All this made possible the three-to-one union victory at VW in an April 2024 NLRB election. It was the first instance in which workers at any Southern transplant had voted for a union. The vote cheered unionists everywhere, adding weight to the idea that the UAW’s organizing drive had acquired enough momentum to sweep into labor’s embrace factory after Southern factory. “Could the Union Victory at VW Set Off a Wave?” headlined The New York Times.18 The victory, President Fain proclaimed, “gives workers everywhere else the indication that it’s OK and it can be done. All we heard for years is that we can’t do this in the South. And you can. Workers can do it.”19

Alas….

But less than a month later, the UAW would fall short at the next domino, a set of big Mercedes plants near Vance, Alabama where only 44 percent of the 5,000 plus workforce voted for the union. There, Mercedes managers—backstopped by the Alabama political class—rolled out the entire anti-union playbook: anti-union consultants, daily captive audience meetings, small-group sessions between supervisors and on-the-fence workers. They even recruited a locally prominent African-American minister, who walked the shop floor, not ineffective in a workforce more than half Black. Of course, much of the Alabama political class mobilized against the UAW. Speaking at a Chamber of Commerce event, Governor Kay Ivey said, “We want to ensure that Alabama values, not Detroit values, continue to define the future of this great state.” The Business Council of Alabama launched “Alabama Strong,” a multimedia campaign against the union. Back in Germany, the Mercedes works council made its voice heard only after the anti-union campaign was well underway, and in the meantime Mercedes management in the U.S. proved effectively clever when, in the weeks leading up to the election, they replaced an unpopular plant CEO with Federico Kochlowski, who pleaded with workers to give his new team a chance to address long-standing employee grievances.
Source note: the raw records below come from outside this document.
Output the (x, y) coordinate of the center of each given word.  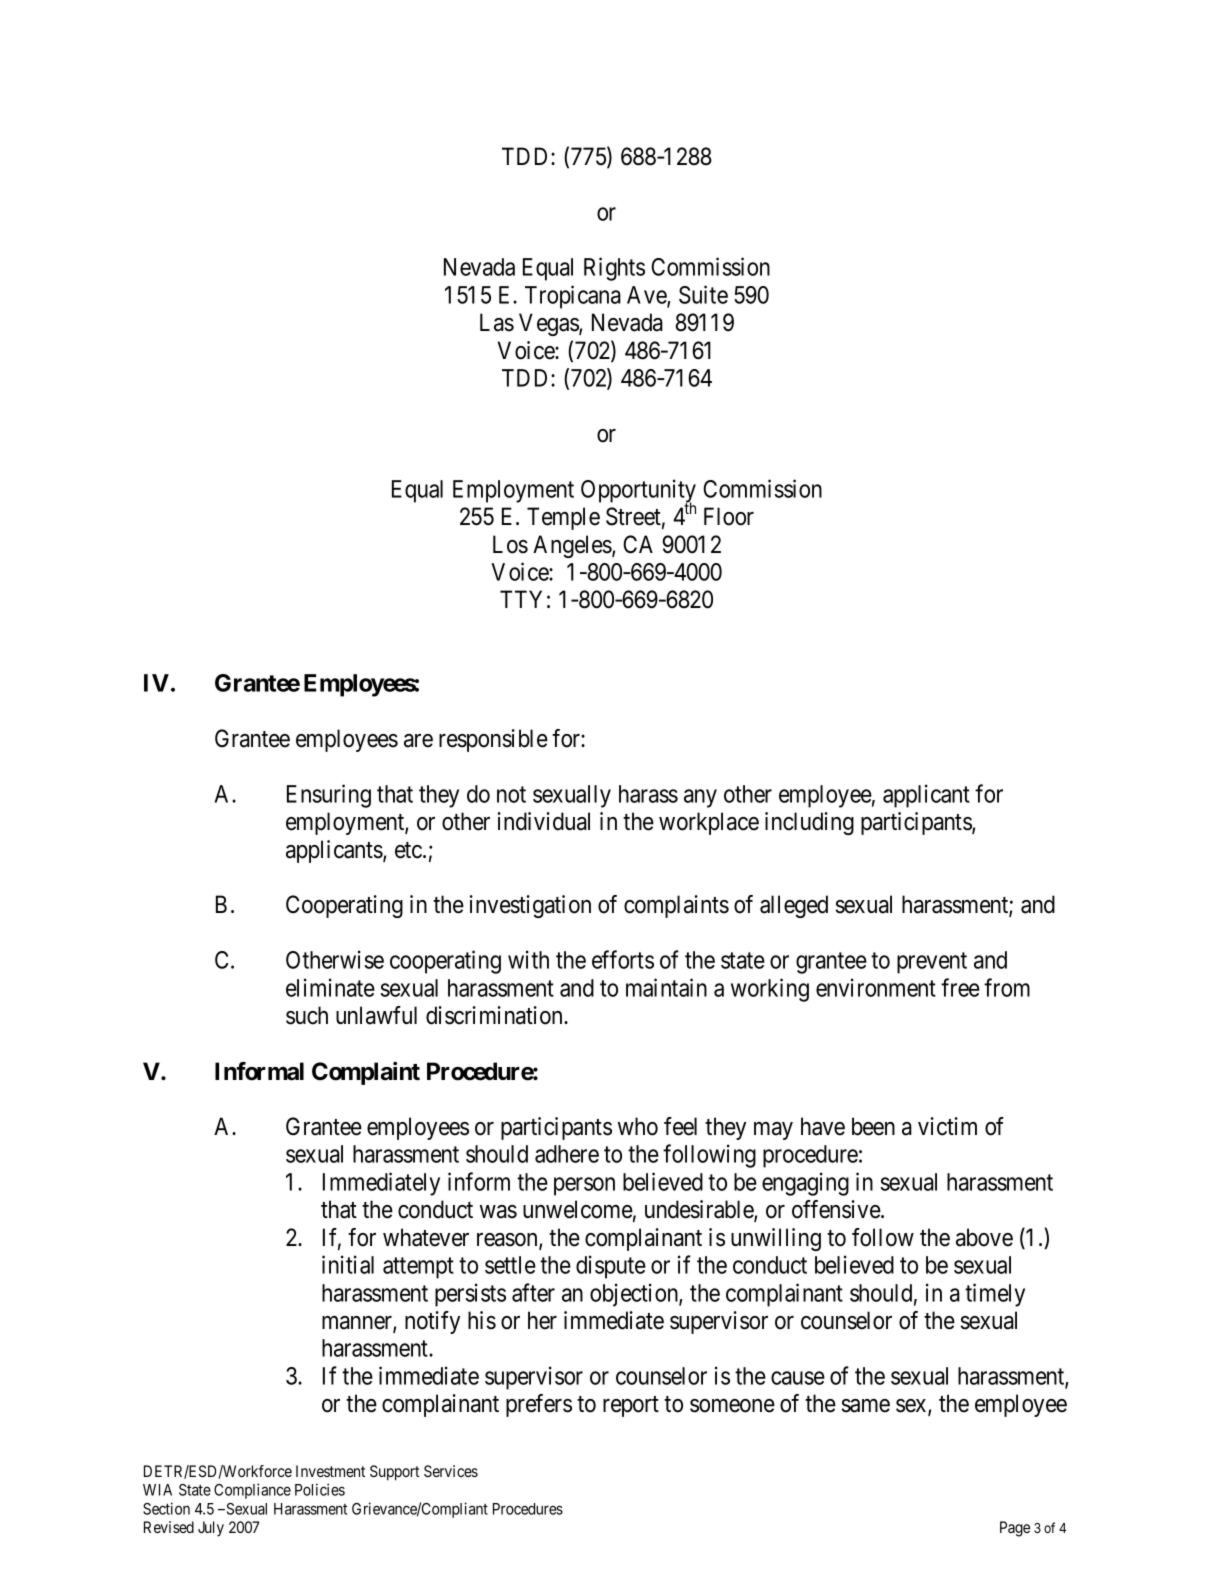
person (584, 1186)
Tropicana (573, 297)
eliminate (330, 987)
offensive (837, 1209)
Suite (703, 294)
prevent (932, 963)
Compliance (252, 1491)
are (418, 741)
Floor (729, 516)
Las (497, 322)
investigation (530, 906)
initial (348, 1264)
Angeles (573, 546)
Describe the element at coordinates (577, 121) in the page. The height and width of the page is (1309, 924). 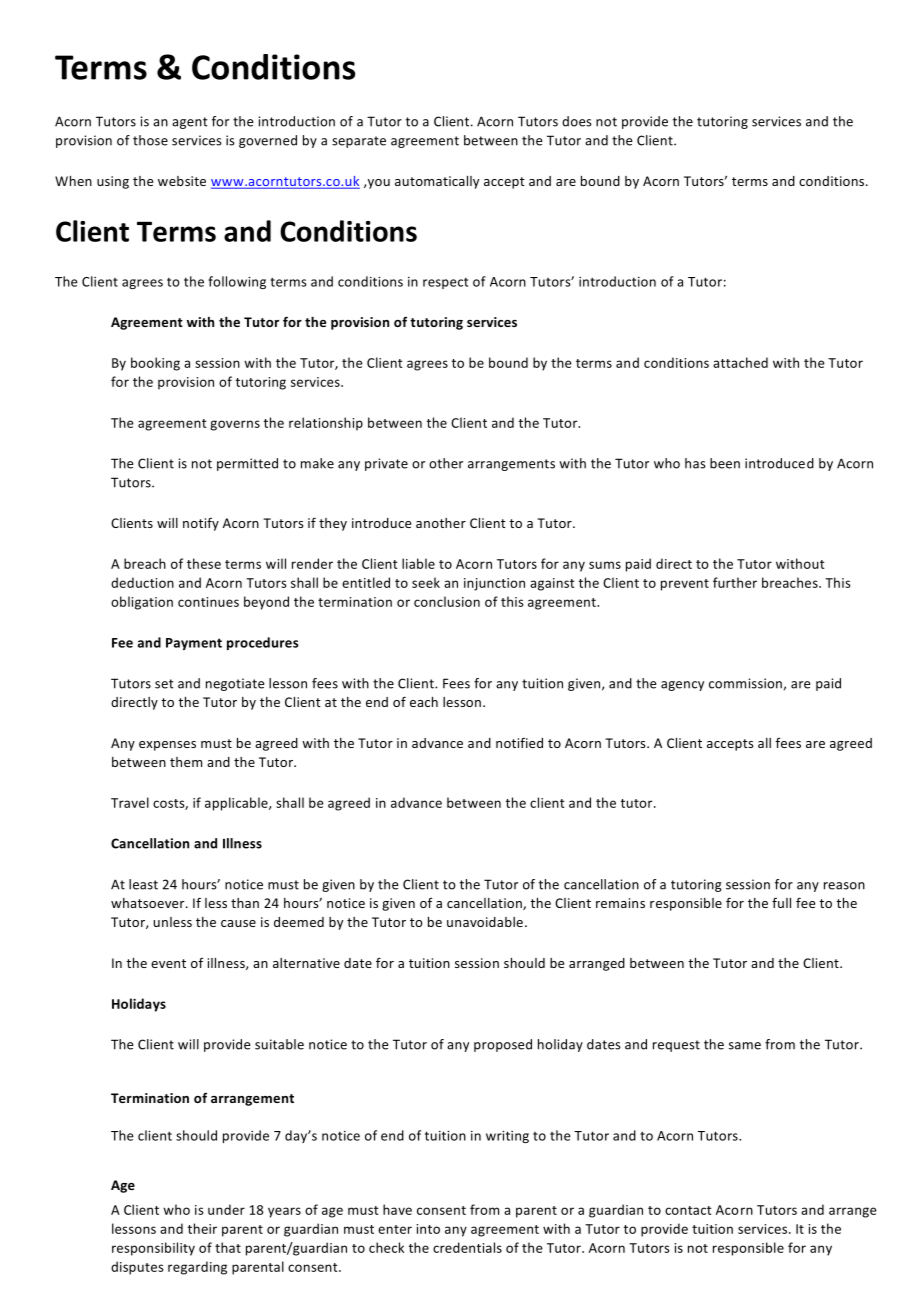
I see `does` at that location.
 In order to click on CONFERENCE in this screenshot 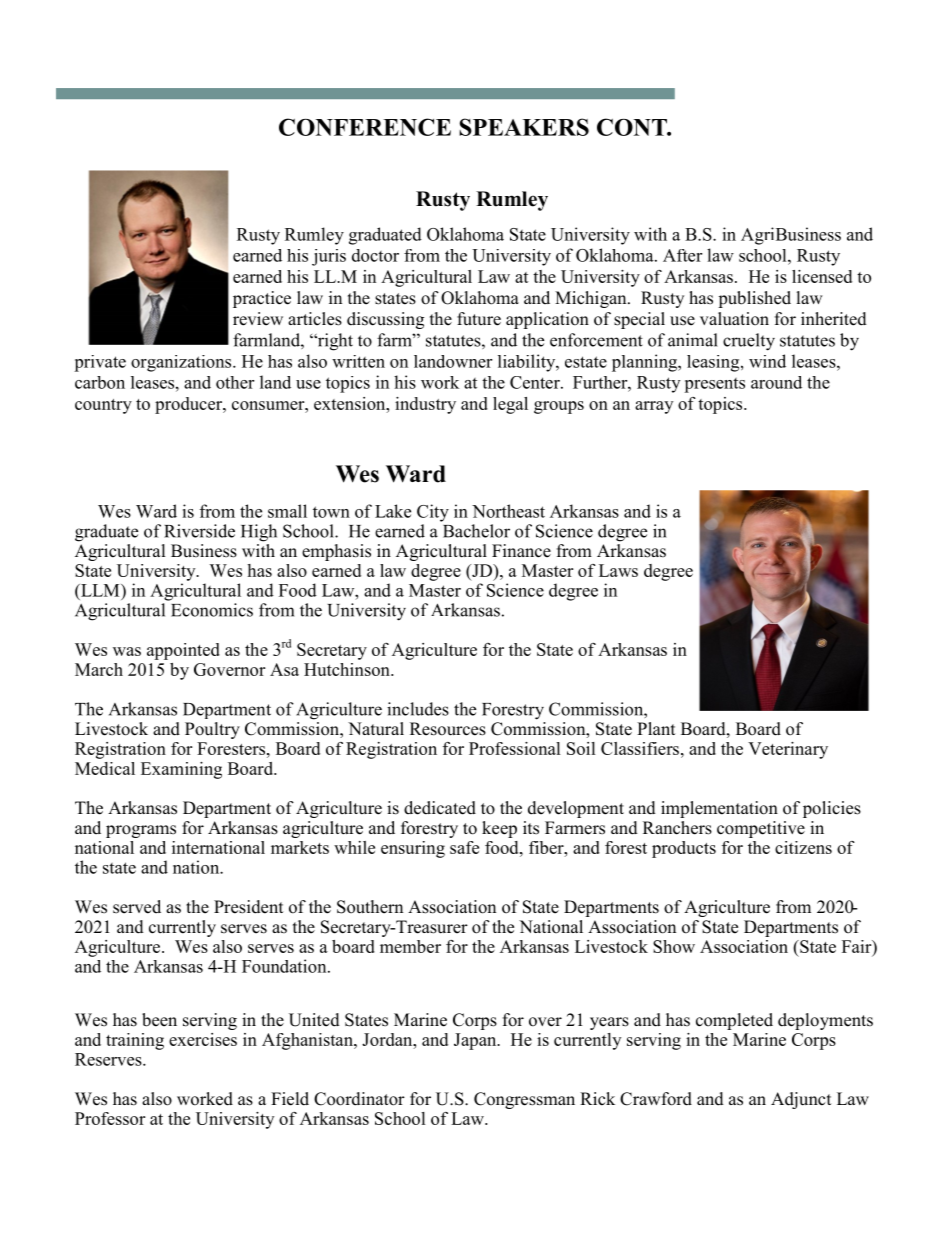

The Mercedes carrot-and-stick approach demonstrated vulnerabilities inherent in a decentralized, worker-centered organizing approach, which relied somewhat less on sign-up metrics and more on the momentum generated by recent victories: the Stand-Up Strike, the UAW Bump, and the Volkswagen NLRB success. In practice, UAW organizers relied on scores of in-plant team leaders, the men and women to which Mercedes gave a modicum of production responsibility. They were influential among the small number of workers in their sub-departments, but they were also in closer contact with plant management who could influence them. According to Jeremy Kimbrell, a twenty-five-year Mercedes veteran and union partisan, many of these team leaders flipped from pro- to anti-union as the Mercedes anti-union campaign reached high intensity in the weeks just before the mid-May NLRB vote. From the union’s point of view, the most valuable leaders were mobile equipment drivers and off-the-line walkers who could roam the plant nearly at will. They were invaluable when it came to keeping the union idea alive. Unfortunately, they were also vulnerable to fears about losing plum jobs in the plant, even if the union won. They got “cold feet,” Kimbrell said.20

If there was an easy answer on how to organize the South, we’d know it by now. The Labor Notes folks with their Cult of Jane McAlevey like to blame the UAW for everything, but Shawn Fain pretty much used their playbook and it failed just like every other playbook has failed. That doesn’t mean you give up. The Chattanooga victory was indeed very big. But as it turns out, we aren’t in a historically transformative moment for labor, or at least no one has figured out how to tap it yet. I don’t blame Fain at all, he’s done a great job since taking over the UAW. But it’s just bloody hard.